The use of message authentication codes (MAC), aka message integrity codes (MIC), targets this problem. The solution again involves the use of a secret, a key. Instead of computing the hash solely based on the message data, it is computed over some (carefully chosen) combination of the secret key and the message data. To verify the message integrity, the receiver again computes the hash over the combination of the secret key and message data and checks it against the received hash. In our above example, an attacker's attempt to replace the file and its hash without detection would fail because the hash cannot be faked without access to the secret key.
It should be noted that certain encryption algorithms also provide message integrity in addition to confidentiality without the use of a separate MAC.
Algorithms in cryptography can be classified as symmetric and asymmetric algorithms.
Symmetric algorithms involve the use of a single secret key.
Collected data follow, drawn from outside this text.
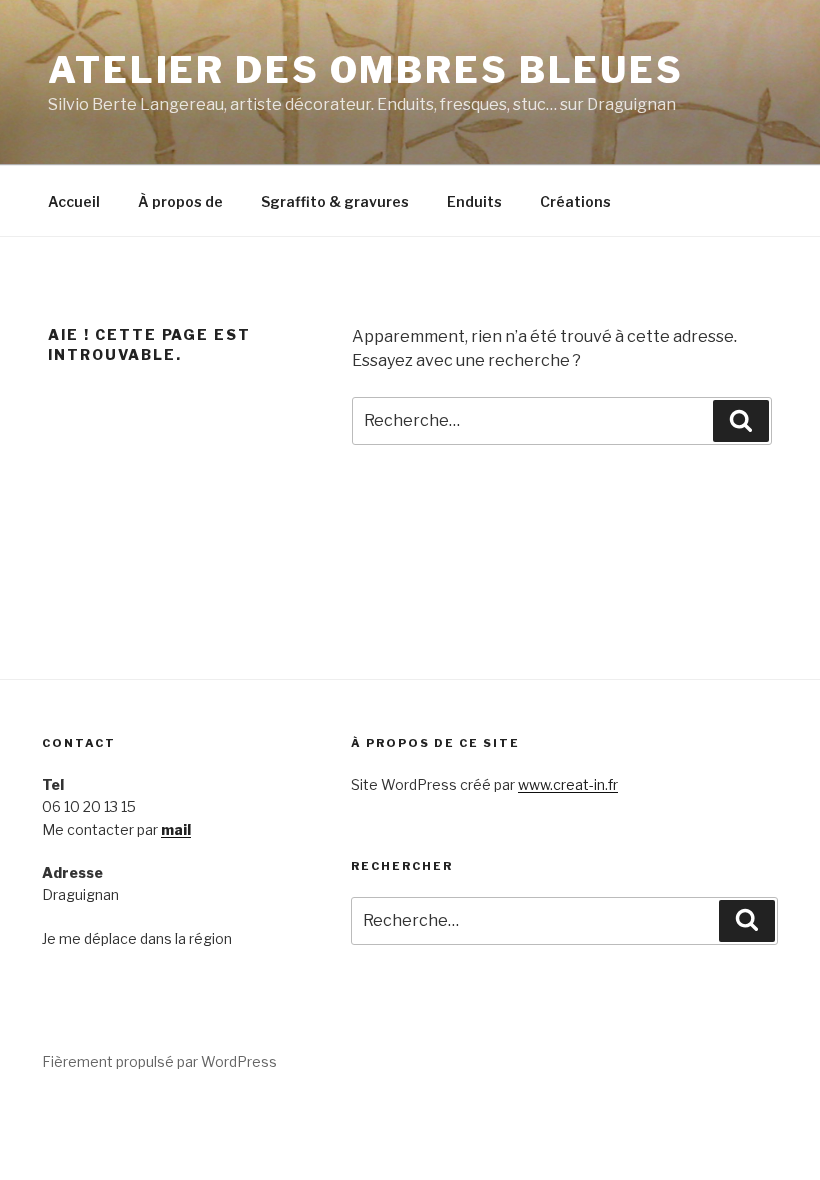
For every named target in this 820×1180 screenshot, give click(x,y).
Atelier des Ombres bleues (366, 70)
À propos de (180, 201)
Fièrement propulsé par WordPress (159, 1061)
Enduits (474, 201)
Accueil (74, 201)
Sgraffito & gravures (335, 201)
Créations (575, 201)
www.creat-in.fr (568, 784)
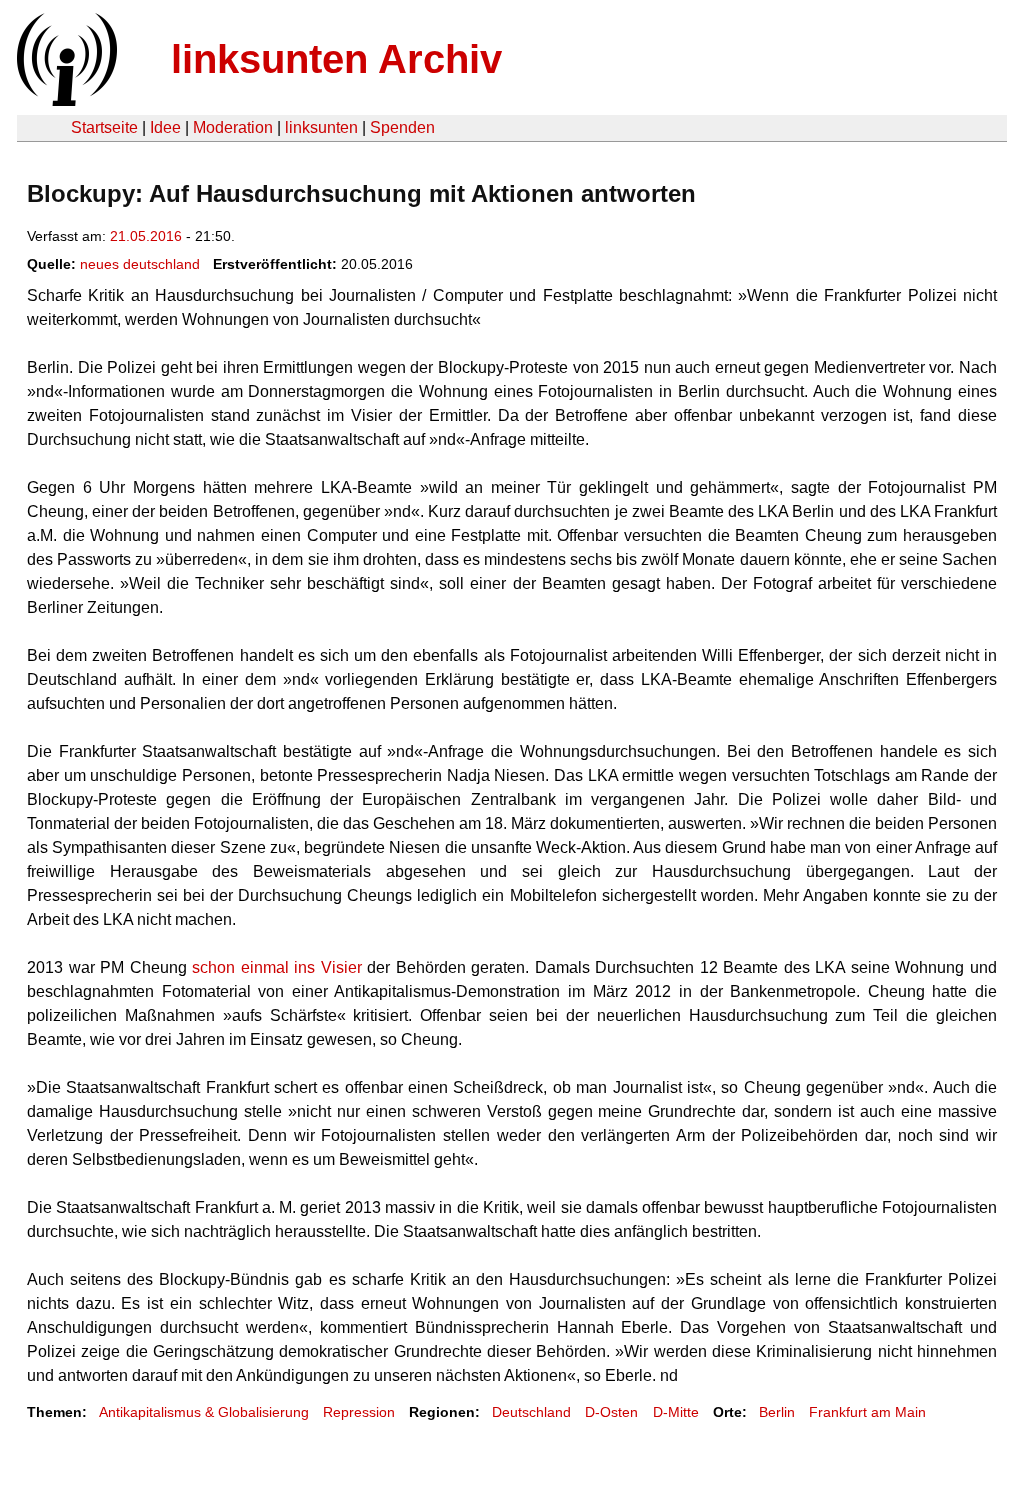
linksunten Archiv (336, 59)
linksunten (321, 127)
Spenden (402, 127)
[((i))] (65, 100)
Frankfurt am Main (867, 1412)
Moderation (233, 127)
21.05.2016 (146, 236)
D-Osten (611, 1412)
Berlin (777, 1412)
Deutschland (531, 1412)
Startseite (104, 127)
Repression (359, 1412)
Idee (165, 127)
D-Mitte (676, 1412)
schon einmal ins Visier (277, 967)
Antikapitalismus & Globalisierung (204, 1412)
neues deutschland (140, 264)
Both encryption and decryption make use of this single key shared between the sender of a message and the receiver.
In asymmetric algorithms, the key used for encryption is different from the one used for decryption. These two keys, termed a key pair, are called the public key and the private key for reasons that will shortly become clear. Each party involved in secure communication using asymmetric algorithms holds at least one such key pair. The key pair has the relation that encryption using the public key can be decrypted using the private key. Thus the encryption operation is
ciphertext = f(plaintext, keypublic)
Similarly, the decryption operation is
plaintext = f(ciphertext, keyprivate)
The public key from this key pair is made, well, public. It can be freely distributed to the entire world. Anyone wishing to send secret communication to the holder of the key pair can encrypt the message using this key. The private key on the other hand is secret known only to the owner of the key pair. Any messages received encrypted with the public key can be decrypted with this private key. Note that communication going the other way would use the key pair belonging to the other party.
Asymmetric cryptography is also known (possibly more commonly so) as public key cryptography.
Compared to symmetric keying, asymmetric algorithms have two major advantages:
An application conversing with multiple parties need not keep track of, and protect, the different shared keys used with each. All communication to the application can be encrypted with its well-known public key. This makes key management easier and more scalable.
Perhaps more important, because the private keys are not shared, asymmetric algorithms can be used to establish identity using digital signatures, to be described in a future post.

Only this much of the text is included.